#### Extract provided:
########

Particularly if the data are very extensive (or performance is of the
utmost priority), BioCypher can be used to facilitate a speedy and safe
import of the data using the ``neo4j-admin import`` console command.
[Admin
Import](https://neo4j.com/docs/operations-manual/current/tutorial/neo4j-admin-import/)
is a particularly fast method of writing data to a newly created graph
database (the database needs to be completely empty) that gains most of
its performance advantage from turning off safety features regarding
input data consistency. Therefore, a sound and consistent representation
of the nodes and edges in the graph is of high importance in this
process, which is why the BioCypher export functionality has been
specifically designed to perform type and content checking for all data
to be written to the graph.

Data input from the source database is exactly as in the case of interacting
with a running database, with the data representation being converted to a
series of CSV files in a designated output folder (standard being
``biocypher-out/`` and the current datetime).  BioCypher creates separate header
and data files for all node and edge types to be represented in the graph.

########

[Item position entries]

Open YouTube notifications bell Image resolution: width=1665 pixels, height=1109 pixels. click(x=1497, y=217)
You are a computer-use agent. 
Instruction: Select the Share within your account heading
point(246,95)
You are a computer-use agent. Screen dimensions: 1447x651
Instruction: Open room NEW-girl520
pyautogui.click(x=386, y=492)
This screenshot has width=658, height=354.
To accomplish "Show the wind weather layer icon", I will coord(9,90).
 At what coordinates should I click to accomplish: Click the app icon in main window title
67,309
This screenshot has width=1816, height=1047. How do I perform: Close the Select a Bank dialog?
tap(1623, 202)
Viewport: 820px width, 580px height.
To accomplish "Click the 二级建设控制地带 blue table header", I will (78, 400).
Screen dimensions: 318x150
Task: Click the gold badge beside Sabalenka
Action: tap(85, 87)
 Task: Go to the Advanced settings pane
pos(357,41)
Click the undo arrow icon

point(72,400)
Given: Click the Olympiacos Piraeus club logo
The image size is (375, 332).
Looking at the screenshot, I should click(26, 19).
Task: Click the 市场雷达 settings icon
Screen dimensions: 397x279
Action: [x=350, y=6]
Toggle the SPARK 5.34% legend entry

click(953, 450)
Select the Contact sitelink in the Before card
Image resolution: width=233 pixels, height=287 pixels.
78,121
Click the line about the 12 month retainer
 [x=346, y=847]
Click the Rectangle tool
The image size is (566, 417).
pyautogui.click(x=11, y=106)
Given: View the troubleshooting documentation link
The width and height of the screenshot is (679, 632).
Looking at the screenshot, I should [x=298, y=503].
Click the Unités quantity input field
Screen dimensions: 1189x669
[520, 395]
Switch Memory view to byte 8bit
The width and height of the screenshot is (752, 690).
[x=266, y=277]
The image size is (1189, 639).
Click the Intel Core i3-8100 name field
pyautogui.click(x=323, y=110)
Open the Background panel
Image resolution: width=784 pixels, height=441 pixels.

########

#### Problems to work on:
1. In the passage on BioCypher's bulk import, transcribe the text from "is a particularly" up to and including "to the graph.".
2. Using the passage on BioCypher's bulk import, say whether each statement agrees with it, answering yes or no and quoting the words that decide it: (a) Admin Import can only write to a database that is completely empty. (b) BioCypher writes all node and edge types into one combined file. (c) Admin Import gets most of its speed by switching off safety features.

#### Task-by-task outputs:
1.
is a particularly fast method of writing data to a newly created graph
database (the database needs to be completely empty) that gains most of
its performance advantage from turning off safety features regarding
input data consistency. Therefore, a sound and consistent representation
of the nodes and edges in the graph is of high importance in this
process, which is why the BioCypher export functionality has been
specifically designed to perform type and content checking for all data
to be written to the graph.

2.
(a) Yes: "the database needs to be completely empty"
(b) No: "BioCypher creates separate header and data files for all node and edge types to be represented in the graph"
(c) Yes: "gains most of its performance advantage from turning off safety features regarding input data consistency"